Re: OT: Ignore feature and spam infestation



In article <480b0a44$0$2872$ec3e2dad@xxxxxxxxxxxxxxxxxxxxxx>,
Donald Munro <fat-dumbass@xxxxxxxxxxx> wrote:

Whether Google would actually want to allocate any programming
resources to NNTP, which is probably not a very high volume service,
is another question (as rower Collings says you get what you pay
for). A web service interface would be nice though.


Clearly they aren't interested in dedicating any amount of resources to
Groups, otherwise they would have long ago done something about the
flood of spam coming from their servers.

It's become particularly intolerable in some of the technical newsgroups
that I frequent, especially comp.lang.*. Quite literally, >99% of the
spam in these groups over the past few months is from registered Google
Groups posters -- many of whom I and others have repeatedly reported to
Google for spamming starting months ago, never to any effect. (How
exactly does rendering one of the Internet's greatest historic
discussion utilities nearly unusable amidst an endless sea of spam --
and refusing to do a single thing about it, even after years of
complaint -- fit into the "do no evil" marketing device?)

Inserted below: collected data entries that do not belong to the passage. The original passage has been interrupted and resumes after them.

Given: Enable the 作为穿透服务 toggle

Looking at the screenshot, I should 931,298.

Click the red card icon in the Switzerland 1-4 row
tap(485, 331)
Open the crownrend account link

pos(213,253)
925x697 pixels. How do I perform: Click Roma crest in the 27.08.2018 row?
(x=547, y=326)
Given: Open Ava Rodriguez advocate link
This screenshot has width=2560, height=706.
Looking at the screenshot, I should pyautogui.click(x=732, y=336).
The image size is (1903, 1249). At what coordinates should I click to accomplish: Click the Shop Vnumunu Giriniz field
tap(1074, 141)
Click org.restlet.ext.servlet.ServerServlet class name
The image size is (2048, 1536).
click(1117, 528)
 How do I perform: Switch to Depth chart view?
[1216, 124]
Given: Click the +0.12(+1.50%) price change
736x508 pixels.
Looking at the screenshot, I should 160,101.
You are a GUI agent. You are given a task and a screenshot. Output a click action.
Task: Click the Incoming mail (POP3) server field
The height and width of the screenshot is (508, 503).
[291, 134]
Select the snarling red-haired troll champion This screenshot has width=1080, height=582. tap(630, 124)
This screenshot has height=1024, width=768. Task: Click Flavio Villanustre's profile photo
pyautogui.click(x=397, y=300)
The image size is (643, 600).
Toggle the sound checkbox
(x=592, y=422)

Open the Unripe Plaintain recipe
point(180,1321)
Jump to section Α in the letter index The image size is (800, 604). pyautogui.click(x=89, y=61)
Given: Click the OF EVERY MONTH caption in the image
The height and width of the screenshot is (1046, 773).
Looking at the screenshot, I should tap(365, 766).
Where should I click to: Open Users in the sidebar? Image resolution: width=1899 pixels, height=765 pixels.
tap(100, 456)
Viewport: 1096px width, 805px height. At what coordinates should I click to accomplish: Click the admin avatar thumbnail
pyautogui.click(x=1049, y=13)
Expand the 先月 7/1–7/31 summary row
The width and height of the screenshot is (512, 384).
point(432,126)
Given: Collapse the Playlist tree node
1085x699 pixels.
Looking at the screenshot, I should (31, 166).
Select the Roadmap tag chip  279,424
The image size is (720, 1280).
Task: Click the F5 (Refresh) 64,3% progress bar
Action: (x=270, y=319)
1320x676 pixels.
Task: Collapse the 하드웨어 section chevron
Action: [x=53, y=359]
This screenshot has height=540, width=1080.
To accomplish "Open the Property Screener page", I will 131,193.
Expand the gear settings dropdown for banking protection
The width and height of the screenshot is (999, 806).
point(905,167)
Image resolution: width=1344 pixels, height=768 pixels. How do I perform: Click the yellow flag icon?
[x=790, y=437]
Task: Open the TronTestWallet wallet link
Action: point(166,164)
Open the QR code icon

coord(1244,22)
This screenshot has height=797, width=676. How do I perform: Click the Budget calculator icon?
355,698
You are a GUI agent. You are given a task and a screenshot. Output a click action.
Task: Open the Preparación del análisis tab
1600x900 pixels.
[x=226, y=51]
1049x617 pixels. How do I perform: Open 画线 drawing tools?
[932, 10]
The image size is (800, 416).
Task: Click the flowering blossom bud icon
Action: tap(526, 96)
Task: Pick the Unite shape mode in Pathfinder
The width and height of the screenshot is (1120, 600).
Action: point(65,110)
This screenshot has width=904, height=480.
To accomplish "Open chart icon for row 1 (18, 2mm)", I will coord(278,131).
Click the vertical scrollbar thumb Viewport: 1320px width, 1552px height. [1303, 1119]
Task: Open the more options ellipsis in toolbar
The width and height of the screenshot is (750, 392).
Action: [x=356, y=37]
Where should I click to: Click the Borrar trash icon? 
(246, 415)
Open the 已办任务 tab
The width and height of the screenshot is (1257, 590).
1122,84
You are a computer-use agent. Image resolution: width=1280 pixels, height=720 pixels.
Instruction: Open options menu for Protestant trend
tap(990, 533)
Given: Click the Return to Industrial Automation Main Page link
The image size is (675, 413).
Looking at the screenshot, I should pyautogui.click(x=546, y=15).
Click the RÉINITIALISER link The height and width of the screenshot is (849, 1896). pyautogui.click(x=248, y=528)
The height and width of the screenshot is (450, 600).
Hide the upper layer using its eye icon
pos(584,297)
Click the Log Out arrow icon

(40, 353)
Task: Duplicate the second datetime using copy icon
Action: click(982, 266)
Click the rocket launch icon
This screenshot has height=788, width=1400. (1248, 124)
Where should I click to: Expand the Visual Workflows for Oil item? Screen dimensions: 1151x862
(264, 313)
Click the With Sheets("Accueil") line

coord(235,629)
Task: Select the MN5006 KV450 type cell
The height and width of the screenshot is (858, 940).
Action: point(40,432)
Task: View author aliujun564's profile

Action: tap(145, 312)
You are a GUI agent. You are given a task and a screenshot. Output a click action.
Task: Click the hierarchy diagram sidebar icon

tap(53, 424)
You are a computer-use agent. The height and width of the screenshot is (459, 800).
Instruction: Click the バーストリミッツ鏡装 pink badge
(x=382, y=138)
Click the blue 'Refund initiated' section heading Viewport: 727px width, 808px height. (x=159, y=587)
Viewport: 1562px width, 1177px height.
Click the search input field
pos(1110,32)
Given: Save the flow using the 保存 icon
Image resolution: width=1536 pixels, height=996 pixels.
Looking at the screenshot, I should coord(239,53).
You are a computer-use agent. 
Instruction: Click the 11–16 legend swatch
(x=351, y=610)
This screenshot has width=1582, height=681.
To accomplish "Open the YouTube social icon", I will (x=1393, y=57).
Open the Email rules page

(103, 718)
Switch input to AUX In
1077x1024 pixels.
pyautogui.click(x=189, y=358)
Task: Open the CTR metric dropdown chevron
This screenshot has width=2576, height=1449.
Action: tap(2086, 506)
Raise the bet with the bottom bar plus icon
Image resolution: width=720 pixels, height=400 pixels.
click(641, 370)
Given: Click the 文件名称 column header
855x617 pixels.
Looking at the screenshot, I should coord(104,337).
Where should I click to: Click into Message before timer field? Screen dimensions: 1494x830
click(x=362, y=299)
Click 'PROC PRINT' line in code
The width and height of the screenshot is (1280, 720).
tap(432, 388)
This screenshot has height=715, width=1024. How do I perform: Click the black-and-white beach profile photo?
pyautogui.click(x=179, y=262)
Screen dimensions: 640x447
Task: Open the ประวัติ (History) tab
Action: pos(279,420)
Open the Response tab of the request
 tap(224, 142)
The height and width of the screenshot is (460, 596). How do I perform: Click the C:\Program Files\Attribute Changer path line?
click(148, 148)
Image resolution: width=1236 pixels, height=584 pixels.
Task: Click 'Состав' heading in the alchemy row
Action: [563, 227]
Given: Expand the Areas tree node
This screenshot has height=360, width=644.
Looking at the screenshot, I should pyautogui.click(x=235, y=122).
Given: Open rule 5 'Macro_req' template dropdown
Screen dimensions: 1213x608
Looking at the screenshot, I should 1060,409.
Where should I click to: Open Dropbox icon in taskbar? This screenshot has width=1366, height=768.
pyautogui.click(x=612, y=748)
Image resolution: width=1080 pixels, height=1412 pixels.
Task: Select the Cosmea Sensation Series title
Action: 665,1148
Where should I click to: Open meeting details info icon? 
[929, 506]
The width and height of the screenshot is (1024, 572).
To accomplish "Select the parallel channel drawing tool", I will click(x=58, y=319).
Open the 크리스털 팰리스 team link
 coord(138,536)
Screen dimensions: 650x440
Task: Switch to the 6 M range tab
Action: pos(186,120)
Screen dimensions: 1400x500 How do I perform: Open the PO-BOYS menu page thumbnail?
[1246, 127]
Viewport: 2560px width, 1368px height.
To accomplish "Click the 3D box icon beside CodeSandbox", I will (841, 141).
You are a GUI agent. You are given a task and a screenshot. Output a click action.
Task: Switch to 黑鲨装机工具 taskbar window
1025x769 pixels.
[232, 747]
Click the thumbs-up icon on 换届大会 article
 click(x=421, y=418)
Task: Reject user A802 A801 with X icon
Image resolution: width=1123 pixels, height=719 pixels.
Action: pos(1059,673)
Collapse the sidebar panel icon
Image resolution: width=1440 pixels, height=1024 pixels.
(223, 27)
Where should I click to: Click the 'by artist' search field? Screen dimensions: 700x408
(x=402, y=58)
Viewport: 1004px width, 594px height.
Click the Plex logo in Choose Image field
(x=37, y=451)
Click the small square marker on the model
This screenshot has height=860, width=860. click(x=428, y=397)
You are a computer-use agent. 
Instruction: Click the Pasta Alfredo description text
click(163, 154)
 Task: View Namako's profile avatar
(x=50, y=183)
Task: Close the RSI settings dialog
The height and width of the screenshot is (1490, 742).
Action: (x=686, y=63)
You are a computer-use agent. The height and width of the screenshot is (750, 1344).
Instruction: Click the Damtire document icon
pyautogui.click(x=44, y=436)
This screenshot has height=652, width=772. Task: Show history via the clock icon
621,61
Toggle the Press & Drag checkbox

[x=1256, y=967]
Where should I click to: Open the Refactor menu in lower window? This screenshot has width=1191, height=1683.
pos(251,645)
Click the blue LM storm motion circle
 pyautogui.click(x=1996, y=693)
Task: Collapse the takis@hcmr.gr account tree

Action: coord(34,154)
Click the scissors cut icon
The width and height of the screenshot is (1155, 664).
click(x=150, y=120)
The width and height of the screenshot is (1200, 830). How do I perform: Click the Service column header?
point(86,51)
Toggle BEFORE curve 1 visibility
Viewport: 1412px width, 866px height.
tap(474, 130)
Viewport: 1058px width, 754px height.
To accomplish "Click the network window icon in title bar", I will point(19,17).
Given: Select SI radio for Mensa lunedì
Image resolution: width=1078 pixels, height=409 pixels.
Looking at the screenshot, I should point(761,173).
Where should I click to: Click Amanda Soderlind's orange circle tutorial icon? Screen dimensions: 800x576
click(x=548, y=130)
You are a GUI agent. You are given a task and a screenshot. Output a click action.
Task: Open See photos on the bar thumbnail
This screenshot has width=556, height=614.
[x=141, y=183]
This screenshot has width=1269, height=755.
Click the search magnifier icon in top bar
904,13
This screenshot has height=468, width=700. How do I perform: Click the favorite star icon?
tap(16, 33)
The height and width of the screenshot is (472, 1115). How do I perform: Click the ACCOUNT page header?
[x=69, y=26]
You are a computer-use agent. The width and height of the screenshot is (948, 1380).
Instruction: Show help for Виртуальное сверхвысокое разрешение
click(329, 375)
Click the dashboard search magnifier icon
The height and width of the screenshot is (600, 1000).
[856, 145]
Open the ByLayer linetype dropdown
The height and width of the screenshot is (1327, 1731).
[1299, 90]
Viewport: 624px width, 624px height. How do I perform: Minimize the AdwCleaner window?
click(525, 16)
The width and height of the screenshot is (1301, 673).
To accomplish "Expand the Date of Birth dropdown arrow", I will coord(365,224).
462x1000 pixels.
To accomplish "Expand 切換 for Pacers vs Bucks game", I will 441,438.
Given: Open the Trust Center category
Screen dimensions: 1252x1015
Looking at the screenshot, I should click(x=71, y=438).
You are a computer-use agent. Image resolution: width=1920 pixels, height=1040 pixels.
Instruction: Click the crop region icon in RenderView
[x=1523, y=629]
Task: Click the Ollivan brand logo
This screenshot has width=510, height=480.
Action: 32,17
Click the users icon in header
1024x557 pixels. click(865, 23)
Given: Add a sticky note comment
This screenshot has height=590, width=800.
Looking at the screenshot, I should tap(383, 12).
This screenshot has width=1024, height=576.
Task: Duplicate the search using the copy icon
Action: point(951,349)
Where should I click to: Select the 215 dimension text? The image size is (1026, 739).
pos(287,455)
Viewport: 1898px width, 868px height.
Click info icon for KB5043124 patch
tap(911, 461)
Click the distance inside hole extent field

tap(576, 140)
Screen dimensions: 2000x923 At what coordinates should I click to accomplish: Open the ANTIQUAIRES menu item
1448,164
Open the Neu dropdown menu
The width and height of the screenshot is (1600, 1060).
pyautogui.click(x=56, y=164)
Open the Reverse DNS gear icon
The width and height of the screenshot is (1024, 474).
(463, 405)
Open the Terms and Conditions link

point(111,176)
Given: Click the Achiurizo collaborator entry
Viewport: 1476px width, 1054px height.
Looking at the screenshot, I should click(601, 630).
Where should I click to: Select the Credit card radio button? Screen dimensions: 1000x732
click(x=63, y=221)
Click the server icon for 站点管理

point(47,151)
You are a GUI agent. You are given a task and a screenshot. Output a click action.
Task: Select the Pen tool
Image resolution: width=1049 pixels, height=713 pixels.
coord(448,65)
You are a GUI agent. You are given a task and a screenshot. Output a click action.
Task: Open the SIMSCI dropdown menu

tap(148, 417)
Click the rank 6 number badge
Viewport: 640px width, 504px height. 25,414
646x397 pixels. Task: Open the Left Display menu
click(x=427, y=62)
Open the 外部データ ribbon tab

If this were the old days, or if Google were not the 900 pound gorilla
of Web-based Usenet access, they would have been dealt a global UDP a
long, long ago. But until that day comes (or until Google finally gets
its act together with respect to spam; unlikely), an increasing number
of Usenet readers are taking the desperate countermeasure of killfiling
Google entirely. I myself recently caved in and did the same, and
Usenet has been wonderful ever since: I think I've seen only two or
three spam messages in the past week, total, without performing any
additional filtering whatsoever.

And sure, it sucks to block the few interesting, legitimate Groups
posters in my favorite newsgroups, but from my perspective *they* are
the ones who have chosen to post to Usenet through a provider complicit
in nearly all of the spam polluting our newsgroups, and *they* must take
into account the fact that many other posters will have killfiled Groups
as a natural result. And there is hardly a dearth of other Usenet
providers that they could choose from instead.

So, to anybody seriously concerned about coping with Usenet spam:

1. Use a Usenet provider other than Google Groups.

2. Killfile Google Groups.

Two easy steps to an infinitely better Usenet experience.

--
Mark Shroyer, http://markshroyer.com/contact/
I have joined others in blocking Google Groups due to excessive
spam. If you want more people to see your posts, you should use
another means of posting to Usenet. http://improve-usenet.org/
.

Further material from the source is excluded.